Barsotti and Johnston don’t just throw films at the reader and hope something sticks. Rather, they begin by categorizing the films topically.
The topics are: Affirming Our Humanity; Beauty, Imagination, and Creativity; Choosing Life; Embracing Our Vocation; Reconciliation within Families; Racial Reconciliation; Forgiveness; Community and Friendship; Faith; Faith and Doubt; Living Our Faith; Images of the Savior; and Renewing the Church.
Readers can expect to find two or three films for each topic, and each film’s chapter is organized in the same, helpful way.
In addition to a movie synopsis and some theological reflection, there’s a list of relevant biblical texts, discussion questions and “bonus material” (more information about the movie’s making and reception). The authors also provide basic information about the movie, including its cast and crew, MPAA rating (as well as their own notes about potentially offensive material), and a list of themes from the movie.
Barsotti and Johnston have chosen well-known films—and some you might never have heard of. For example, to illustrate the topic of “Choosing Life,” they chose “Big Night” and “Fearless.” Chances are many mainstream moviegoers have seen neither.
But Barsotti and Johnston know that part of the search for God in cinema includes discovering new movies, as well as seeking new themes in old ones.
“An honest depiction of a creature can reveal the Creator,” they write in justification for including some edgier movies in their list. “A truthful telling of the human drama can voice the divine as well.”

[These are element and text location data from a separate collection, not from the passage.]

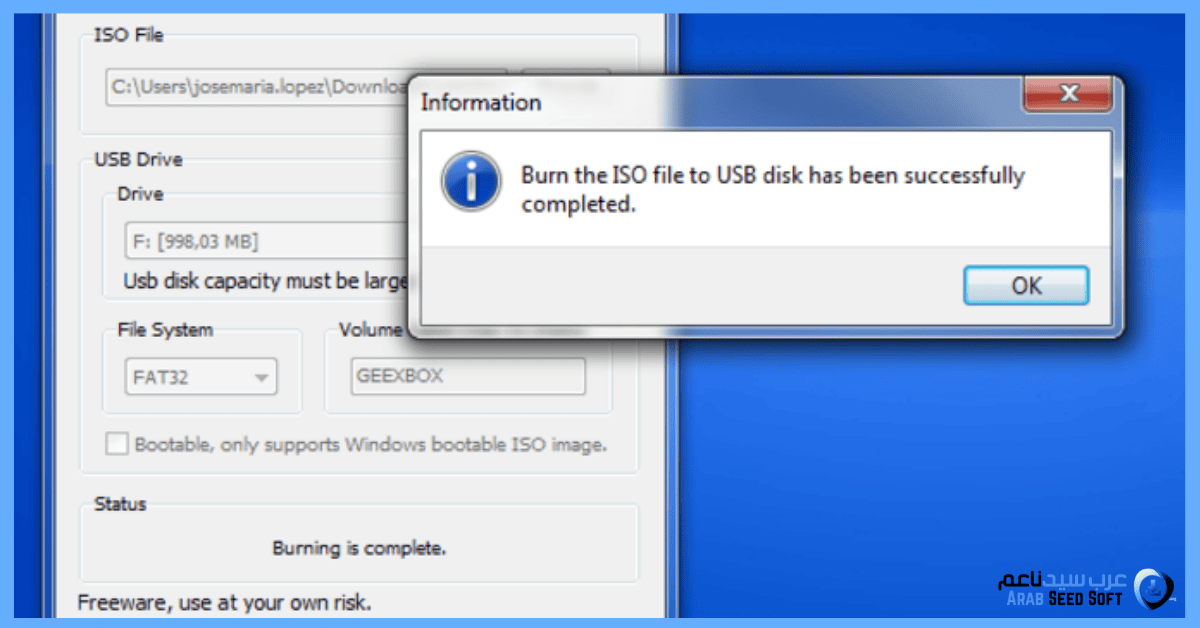Click the "USB Drive" group heading
The width and height of the screenshot is (1200, 628).
pos(138,159)
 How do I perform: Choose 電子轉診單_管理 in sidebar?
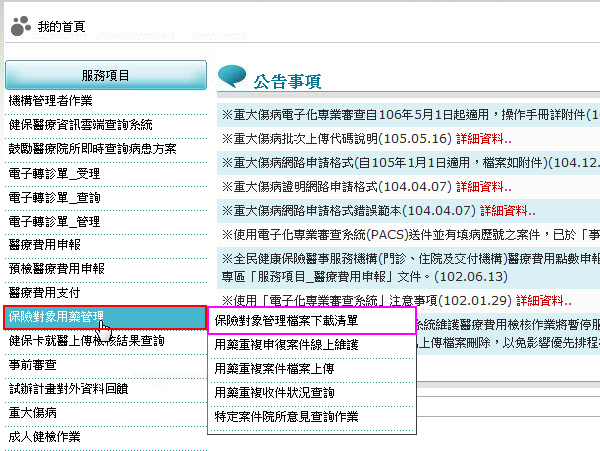tap(54, 221)
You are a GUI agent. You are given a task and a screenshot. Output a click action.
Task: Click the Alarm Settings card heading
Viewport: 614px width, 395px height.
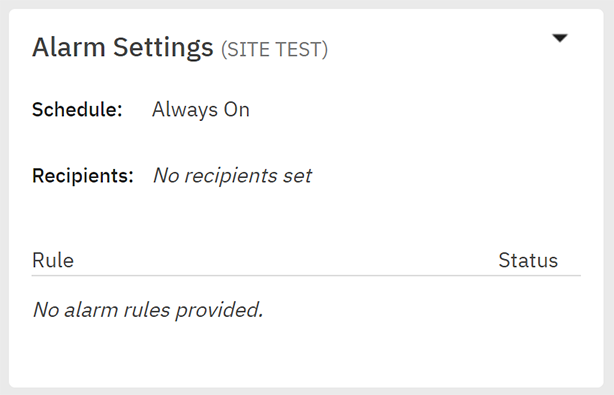click(x=123, y=47)
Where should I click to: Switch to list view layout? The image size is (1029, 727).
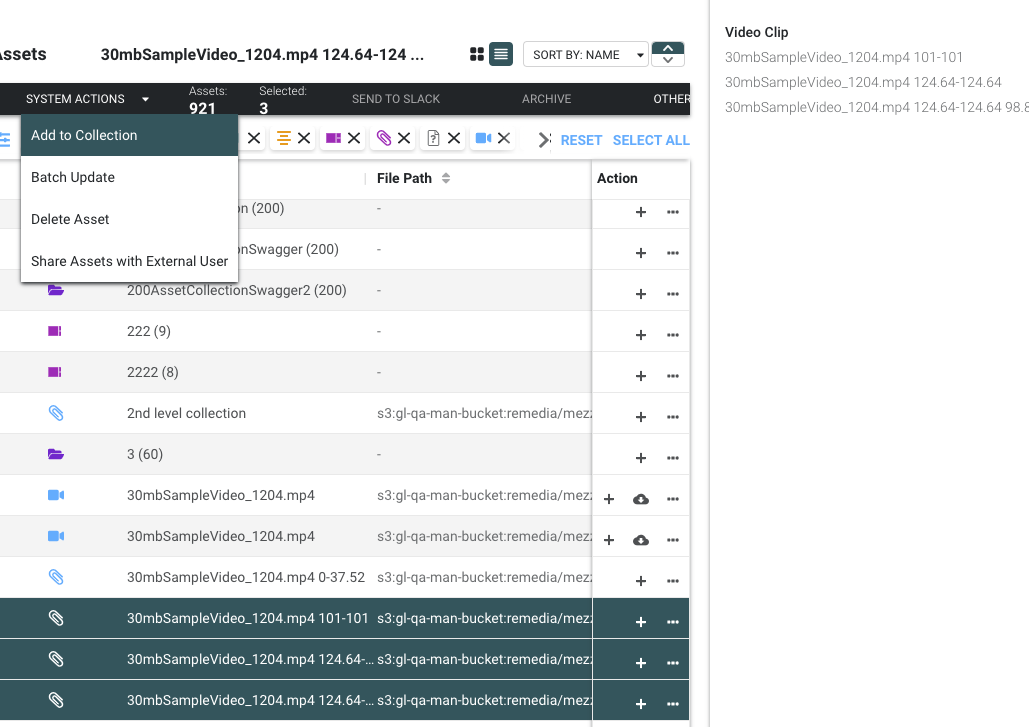(x=501, y=54)
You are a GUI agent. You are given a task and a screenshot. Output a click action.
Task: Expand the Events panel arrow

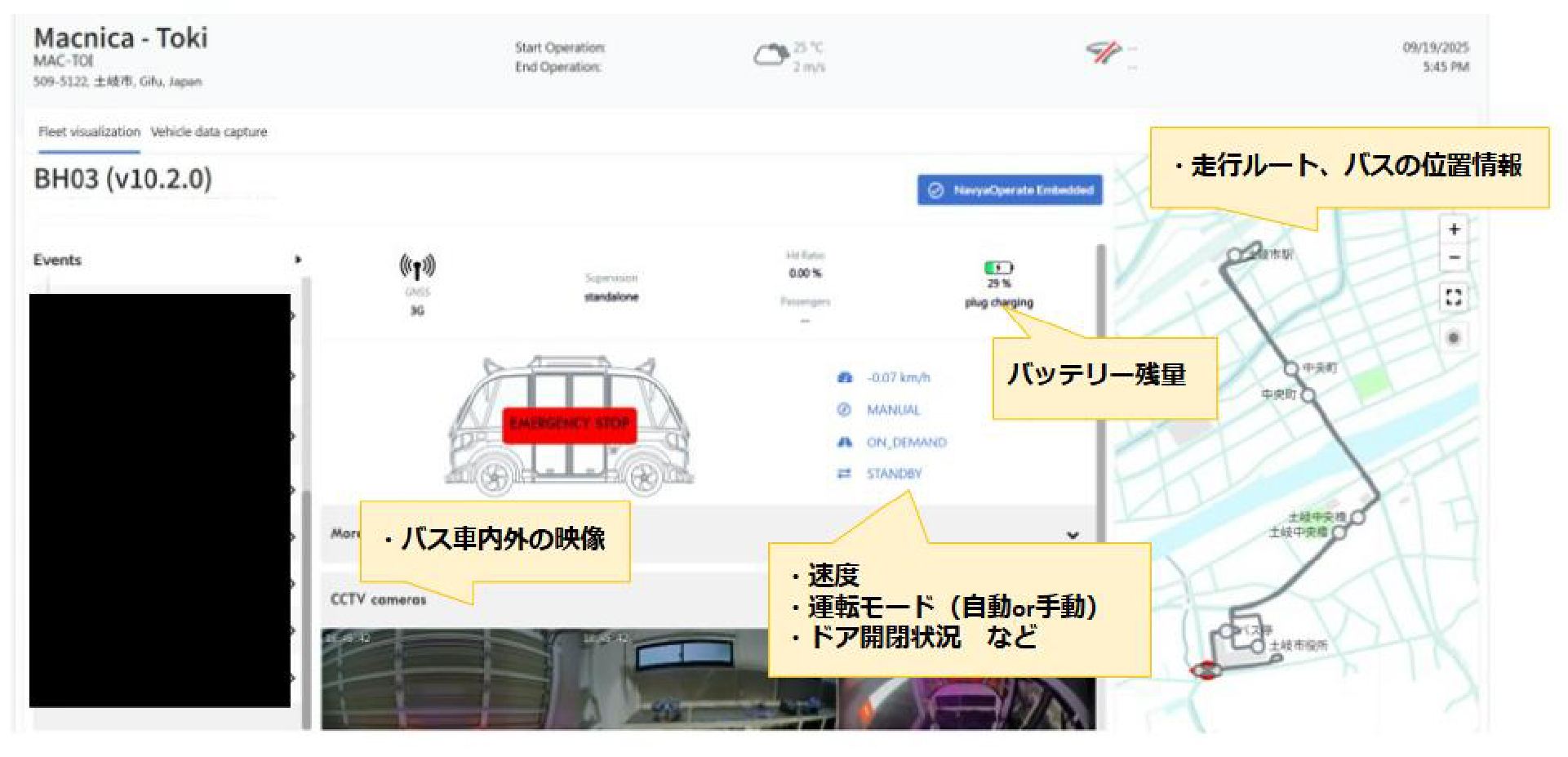(x=298, y=260)
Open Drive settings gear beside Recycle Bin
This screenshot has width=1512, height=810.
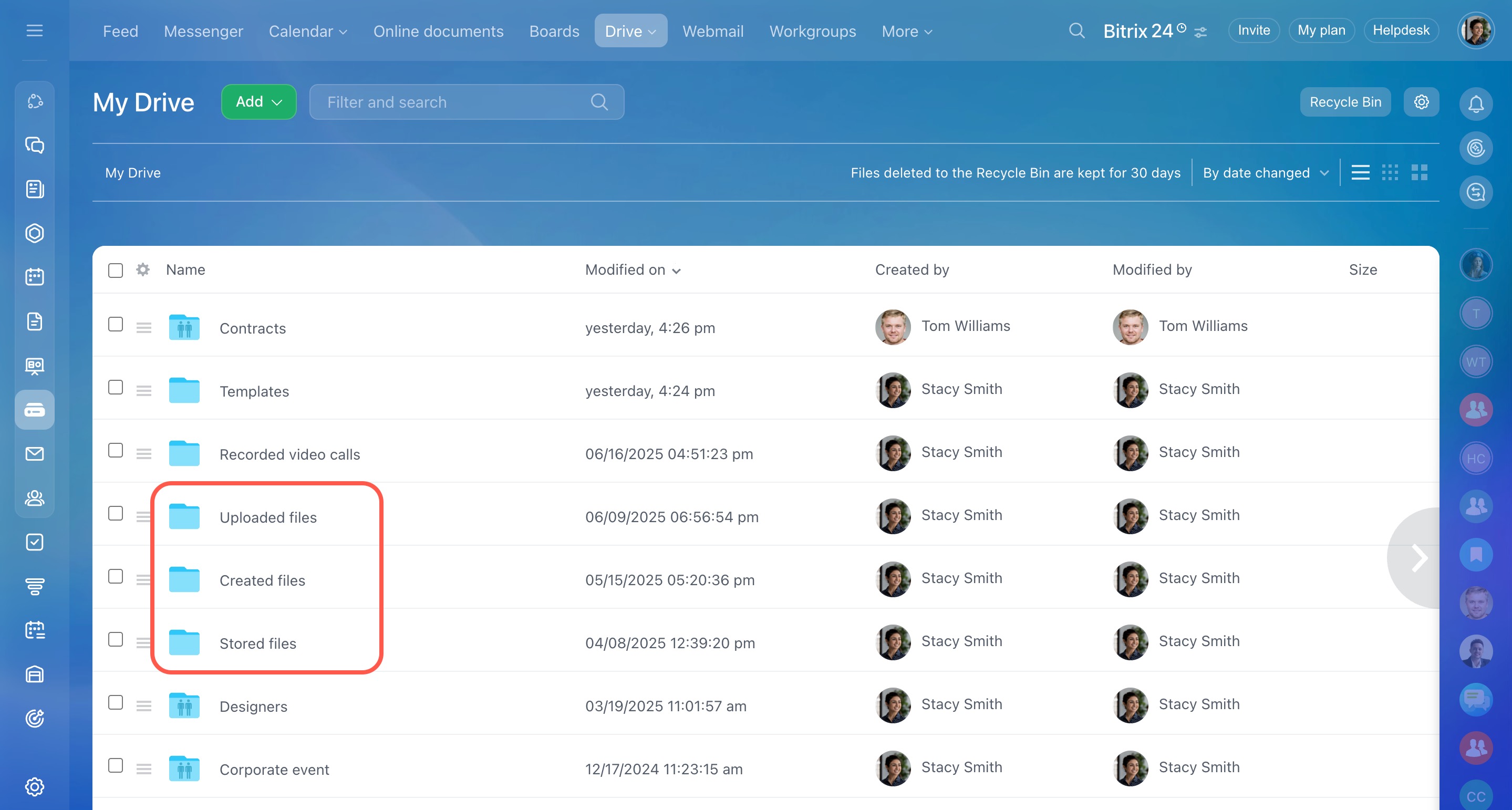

Such comments are welcomed, as is their brief typology for Christian “approaches” to filmmaking. They assert that Christians have tried to crack the Hollywood nut in one of three ways: “faith-based alternatives” (like “Left Behind”), faith-friendly movies (like “Extreme Days”); or simply excellent storytelling that reflects the divine image (like “Chocolat”).
“Trying to distinguish ‘Christian’ moviemaking from quality movies is a counterproductive task,” they write. “We have chosen rather to ask, ‘Where have we found God to be present in the movies?’ And our answer? In good stories that are told with excellence.”
A by-product of searching for God in the movies is the process whereby one becomes a better moviegoer. Readers of this book, or those in groups where it’s used, will become just that: better moviegoers—or to put it another way, more engaged citizens.
The book would obviously be an excellent resource for anyone leading a group discussing spirituality and movies. Teachers could also use some of the authors’ suggestions to supplement other curriculum. For example, a class looking at vocation could be bolstered by using the book’s discussion of the films “The Rookie,” “Billy Elliot” and “The Apostle.”
Two appendices break the films down in other ways that might be helpful: One appendix lists movies by their related biblical texts, and the other lists them by numerous themes like war, promise-keeping, etc.
It’s illuminating to see which films others find spiritually meaningful and why. It’s also interesting to note which actors kept surfacing in the movies they chose. Mel Gibson and Denzel Washington each appeared in three films in the book, and Robert Duvall and Jeff Bridges each appeared in two.
Baker Books has published an excellent resource, and Barsotti and Johnston have done the difficult but worthy task of charting a course to find God in, of all places, the movies.
Cliff Vaughn is culture editor for EthicsDaily.com.